Cuba Then (Monacelli Press) features some 260 images from the Ramiro A. Fernández Collection of more than 4000 photographs of Cuba dating back to the late 1800s. It is a sequel to I Was Cuba (Chronicle Books), which in 2007 offered a first selection of similar images from Fernández’s in-depth and often intriguing holdings. A New York-based former photo editor for various Time, Inc. magazines (Entertainment Weekly, People, People en Español) and current contributing photo editor of Americas Quarterly, Fernández emigrated from his native Cuba to Florida with his mother, sister and 22 pieces of luggage when he was eight years old. That was in 1960, shortly after the triumph of Fidel Castro’s dictatorship-crushing political revolution.

In a recent interview at his home in Manhattan, Fernández recalled his first acquisition, an album of Cuba photos by the Spanish-born photojournalist José Gómez de la Carrera, which he purchased in 1980. Gómez de la Carrera had arrived in Havana in 1885 and, among other accomplishments, became known for documenting his adopted country’s war of independence against Spain.

“I’ve always lived with and appreciated photographs,” Fernández told me. He added, “My mother was an amateur photographer, too; in Cuba, she had a Leica rangefinder and a Rolleiflex twins-lens reflex, and there were always photography magazines lying around at home.”

In his introduction to Cuba Then, Fernández looks back to his childhood in Havana, where the last school he attended was a small military academy. He recalls, “Even then I viewed the world frame-by-frame, dreamlike, through the lens of the bus windows, backlit by the blazing sun.” Fernández’s short text, with its Proustian air of loss and yearning, sets up the atmospheric, emotional-aesthetic context for the image portfolio that follows. In this man-as-child reminiscence, he writes:

[T]ensions of a grander scale were escalating […]. It was early 1960. A year before, Fulgencio Batista [had] fled Cuba and Fidel Castro’s revolutionary forces [had taken] power. The country was quickly morphing from a hedonistic international playground to a full-blown socialist state […].

That sense of political tension becomes palpable in Cuba Then’s later pages, in which Castro’s soldiers turn up from time to time in a Havana whose legendary decadence had to be scrubbed out with socialist-reformist fervor for la patria.

Page 74 Cuba Then

Photographer unknown, an unidentified Cuban youth takes part in a voluntary security detail outside the Habana Hilton as curious onlookers edge in for a glimpse of Fidel Castro, who had moved into the hotel for a while (January 1959), silver print, 5 x 7 inches

What the book’s images best capture, though, is the heady cocktail of prerevolutionary glamor, sexiness, urbanity, vice and fiesta-making that was associated with mid-20th-century Havana.

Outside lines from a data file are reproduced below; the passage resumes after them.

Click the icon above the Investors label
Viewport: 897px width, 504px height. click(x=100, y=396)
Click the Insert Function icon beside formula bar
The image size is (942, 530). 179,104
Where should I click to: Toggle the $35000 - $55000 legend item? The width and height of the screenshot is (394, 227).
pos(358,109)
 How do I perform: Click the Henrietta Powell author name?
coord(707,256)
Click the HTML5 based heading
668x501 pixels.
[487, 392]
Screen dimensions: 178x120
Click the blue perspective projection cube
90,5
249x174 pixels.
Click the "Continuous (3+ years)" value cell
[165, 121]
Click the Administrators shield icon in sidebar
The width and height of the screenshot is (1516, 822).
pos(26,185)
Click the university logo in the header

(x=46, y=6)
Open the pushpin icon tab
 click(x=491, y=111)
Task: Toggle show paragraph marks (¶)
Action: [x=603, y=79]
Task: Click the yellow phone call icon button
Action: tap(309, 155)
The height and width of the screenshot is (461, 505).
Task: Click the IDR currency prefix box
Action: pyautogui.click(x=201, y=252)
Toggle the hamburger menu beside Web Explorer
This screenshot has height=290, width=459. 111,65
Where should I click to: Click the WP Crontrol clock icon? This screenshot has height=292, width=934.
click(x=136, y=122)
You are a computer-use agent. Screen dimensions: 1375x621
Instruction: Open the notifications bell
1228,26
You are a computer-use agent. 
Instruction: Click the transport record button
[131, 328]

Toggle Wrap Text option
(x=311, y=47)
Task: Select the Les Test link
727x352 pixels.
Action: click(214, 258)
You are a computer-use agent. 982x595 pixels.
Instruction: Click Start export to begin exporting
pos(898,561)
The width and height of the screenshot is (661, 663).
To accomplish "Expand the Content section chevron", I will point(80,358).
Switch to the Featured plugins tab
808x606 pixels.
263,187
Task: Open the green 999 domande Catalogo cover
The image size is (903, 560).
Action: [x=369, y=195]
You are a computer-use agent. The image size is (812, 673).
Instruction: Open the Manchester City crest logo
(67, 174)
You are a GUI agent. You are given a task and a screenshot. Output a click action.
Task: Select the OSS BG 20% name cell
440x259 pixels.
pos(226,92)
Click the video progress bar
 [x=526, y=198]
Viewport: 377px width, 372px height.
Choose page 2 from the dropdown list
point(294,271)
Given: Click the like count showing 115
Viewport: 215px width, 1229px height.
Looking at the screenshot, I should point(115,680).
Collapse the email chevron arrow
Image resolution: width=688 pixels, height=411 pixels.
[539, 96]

As Fernández put it, “It was a destination for boozy Americans and Europeans looking to have a wonderful time.” The photographs include storybook views of Havana Harbor; early 20th-century cartes de visite showing children with their pets (one boy rides a sheep); and shots of nightclub entertainers in their most lavish (or skimpiest) costumes, striptease artistes and cigar-crunching crime bosses. They also reveal a relaxed Prince Edward, the Duke of Windsor, waiting to tee off at Havana’s country club in 1954, and Winston Churchill, in 1947, dipping into a fresh box of Cuban cigars.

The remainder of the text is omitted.